Conflicting social influences regarding controversial information systems: the case of online dating
Why this work is in the frame
A frame that forgets how it found something cannot be audited. These are the routes that admitted this work.
Bibliographic record
Abstract
Purpose Controversial information systems (IS) represent a unique context in which certain members of a user's social circle may endorse the use of a system while others object to it. The purpose of this paper is to explore the simultaneous and often conflicting roles of such positive and negative social influences through social learning and ambivalence theories in shaping user adoption intention of a representative case of controversial IS, namely online dating services (ODS). Design/methodology/approach The model was tested with two empirical studies using structural equation modeling techniques.
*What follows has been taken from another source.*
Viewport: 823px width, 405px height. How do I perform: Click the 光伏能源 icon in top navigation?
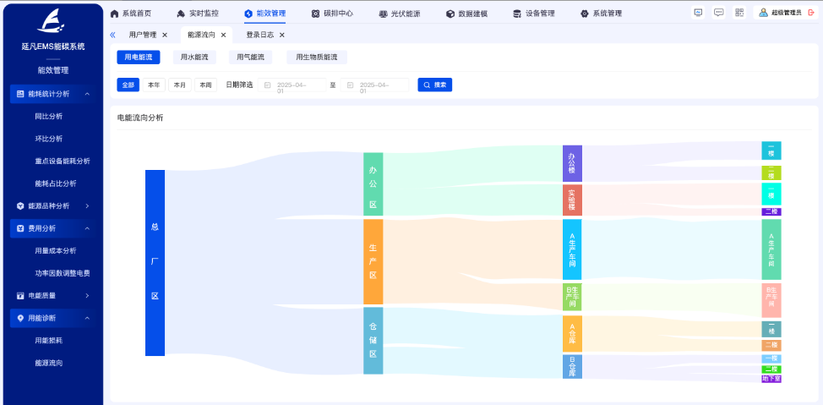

The data of these studies were collected from 451 (Study 1) and 510 (Study 2) single individuals (i.e. not in a relationship). Findings (1) Positive social influence has a stronger impact on perceived benefits and adoption intention, while negative social influence exerts a greater impact on perceived risks; (2) positive and negative social influences affect adoption intention toward ODS differently, through benefit and risk assessments; and (3) ambivalence significantly negatively moderates the effects of social influences on adoption. Originality/value This study enriches and extends the IS use, ambivalence theory, prospect theory, and social learning theory research streams. Furthermore, this study suggests that it is necessary to focus on not only the oft-considered positive but also negative social influences in IS research.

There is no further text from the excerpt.